Mike RoChennel (un pseudonyme dérivé du mot « microchannel ») est l’auteur de l’un des premiers canulars. En octobre 1988, Mike envoie énormément de messages aux BBS au sujet d’un virus qui pouvait se transmettre d’un modem de 2 400 baud à un autre. Un des moyens suggérés pour se protéger est l’utilisation d’un modem de 1 200 baud. Malgré le caractère ridicule d’un tel conseil, de nombreux utilisateurs le suivirent.

Robert Morris lance un autre canular. Il traite d’un virus qui se propage sur les réseaux et qui modifie les configurations du port et du lecteur. D’après le texte de l’avertissement, ce prétendu virus avait infecté 300 000 ordinateurs en moins de 12 minutes dans les deux Etats du Dakota. Novembre 1988 : épidémie de réseau due au ver Morris. Le virus va infecter plus de 600 systèmes informatiques aux Etats-Unis (y compris celui du centre de recherche de la NASA) et bloquer presque complètement certains autres. A l’instar du ver Christmas Tree, le virus envoie un nombre illimité de copies de lui-même et sature complètement les réseaux.

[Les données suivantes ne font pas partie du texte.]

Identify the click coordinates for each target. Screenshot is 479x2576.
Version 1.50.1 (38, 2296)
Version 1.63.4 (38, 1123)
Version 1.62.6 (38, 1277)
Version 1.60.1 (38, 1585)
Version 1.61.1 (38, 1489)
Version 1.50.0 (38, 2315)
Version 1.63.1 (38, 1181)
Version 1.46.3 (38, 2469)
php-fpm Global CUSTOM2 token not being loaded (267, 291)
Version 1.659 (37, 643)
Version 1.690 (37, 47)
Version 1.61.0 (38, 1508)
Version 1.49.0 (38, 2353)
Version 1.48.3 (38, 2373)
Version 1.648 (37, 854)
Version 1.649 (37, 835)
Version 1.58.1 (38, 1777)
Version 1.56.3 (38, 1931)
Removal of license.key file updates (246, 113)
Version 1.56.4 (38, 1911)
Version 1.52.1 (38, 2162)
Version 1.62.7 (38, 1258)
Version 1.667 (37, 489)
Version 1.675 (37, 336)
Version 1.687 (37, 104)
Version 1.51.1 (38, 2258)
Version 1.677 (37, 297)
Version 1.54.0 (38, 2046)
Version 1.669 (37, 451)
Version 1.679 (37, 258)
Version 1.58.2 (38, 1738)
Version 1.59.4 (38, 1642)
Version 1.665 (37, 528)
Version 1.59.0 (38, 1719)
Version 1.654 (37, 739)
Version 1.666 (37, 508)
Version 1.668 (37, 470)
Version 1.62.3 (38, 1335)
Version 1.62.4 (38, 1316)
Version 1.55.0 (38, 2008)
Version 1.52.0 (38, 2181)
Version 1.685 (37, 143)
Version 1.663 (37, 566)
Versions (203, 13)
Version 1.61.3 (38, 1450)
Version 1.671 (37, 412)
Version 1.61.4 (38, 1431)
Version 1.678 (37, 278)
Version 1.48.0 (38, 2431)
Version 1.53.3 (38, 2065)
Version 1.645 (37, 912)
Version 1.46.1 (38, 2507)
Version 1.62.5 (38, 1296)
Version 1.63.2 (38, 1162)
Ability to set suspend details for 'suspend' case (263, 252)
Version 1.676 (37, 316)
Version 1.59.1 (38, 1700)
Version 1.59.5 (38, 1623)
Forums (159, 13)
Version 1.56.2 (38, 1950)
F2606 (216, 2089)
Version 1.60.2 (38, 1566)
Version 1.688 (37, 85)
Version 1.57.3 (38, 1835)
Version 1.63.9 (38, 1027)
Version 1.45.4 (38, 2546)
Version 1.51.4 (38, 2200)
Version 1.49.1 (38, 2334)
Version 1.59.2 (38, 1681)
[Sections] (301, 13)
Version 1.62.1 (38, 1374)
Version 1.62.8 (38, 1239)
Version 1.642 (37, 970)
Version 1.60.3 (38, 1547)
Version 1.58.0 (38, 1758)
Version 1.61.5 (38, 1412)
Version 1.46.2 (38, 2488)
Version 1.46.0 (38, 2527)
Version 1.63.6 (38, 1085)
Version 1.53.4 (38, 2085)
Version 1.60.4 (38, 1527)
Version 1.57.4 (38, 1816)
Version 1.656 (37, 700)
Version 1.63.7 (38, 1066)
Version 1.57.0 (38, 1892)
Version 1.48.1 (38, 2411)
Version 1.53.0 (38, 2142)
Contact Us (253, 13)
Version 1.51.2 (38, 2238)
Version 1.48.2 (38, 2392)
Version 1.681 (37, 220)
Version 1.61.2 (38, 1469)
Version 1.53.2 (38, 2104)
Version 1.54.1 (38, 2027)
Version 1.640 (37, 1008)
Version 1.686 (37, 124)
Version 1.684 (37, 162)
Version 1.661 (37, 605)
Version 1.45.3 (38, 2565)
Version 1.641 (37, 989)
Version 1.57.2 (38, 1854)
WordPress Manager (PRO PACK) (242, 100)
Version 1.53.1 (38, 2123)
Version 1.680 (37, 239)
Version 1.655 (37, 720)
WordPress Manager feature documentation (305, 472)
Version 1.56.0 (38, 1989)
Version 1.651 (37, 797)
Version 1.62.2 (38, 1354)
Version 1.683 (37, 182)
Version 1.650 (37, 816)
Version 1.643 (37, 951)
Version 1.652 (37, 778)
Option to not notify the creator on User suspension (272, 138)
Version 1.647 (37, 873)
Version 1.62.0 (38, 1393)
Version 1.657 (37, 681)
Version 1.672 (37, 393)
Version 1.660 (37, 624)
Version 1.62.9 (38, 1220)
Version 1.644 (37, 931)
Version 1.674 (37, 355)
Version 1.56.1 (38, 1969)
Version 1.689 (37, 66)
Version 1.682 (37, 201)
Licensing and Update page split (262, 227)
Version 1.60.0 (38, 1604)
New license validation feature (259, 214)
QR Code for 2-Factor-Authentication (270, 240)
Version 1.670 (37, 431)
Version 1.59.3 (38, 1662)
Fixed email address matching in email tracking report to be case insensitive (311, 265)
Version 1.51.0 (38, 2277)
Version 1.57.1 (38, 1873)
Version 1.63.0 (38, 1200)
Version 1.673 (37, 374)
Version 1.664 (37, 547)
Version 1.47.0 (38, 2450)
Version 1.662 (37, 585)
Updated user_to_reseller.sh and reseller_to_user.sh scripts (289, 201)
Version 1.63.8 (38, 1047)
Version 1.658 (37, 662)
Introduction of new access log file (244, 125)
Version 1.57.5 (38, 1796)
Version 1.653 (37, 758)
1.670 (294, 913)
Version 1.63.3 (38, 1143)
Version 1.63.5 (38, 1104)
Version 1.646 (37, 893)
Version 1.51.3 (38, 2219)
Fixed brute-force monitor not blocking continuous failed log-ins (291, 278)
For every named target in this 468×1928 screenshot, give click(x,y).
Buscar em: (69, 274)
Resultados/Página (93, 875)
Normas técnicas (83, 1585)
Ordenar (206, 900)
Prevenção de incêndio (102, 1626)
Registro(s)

Le ver Morris se multiplie en exploitant une vulnérabilité d’UNIX sur les plates-formes VAX et Sun Microsystems. En plus de cette vulnérabilité, le virus utilise plusieurs méthodes innovantes pour accéder aux systèmes comme la collecte des mots de passe.

Les pertes globales engendrées par le ver Morris furent estimées à 96 millions de dollars américains, une coquette somme à l’époque.

Enfin, un logiciel antivirus populaire voit le jour ; le Dr. Solomon’s Anti-Virus Toolkit. Ce logiciel est le fruit du travail d’Alan Solomon, un programmeur anglais, et sera largement utilisé jusqu’en 1988, année du rachat de la société par l’entreprise américaine Network Associates (NAI).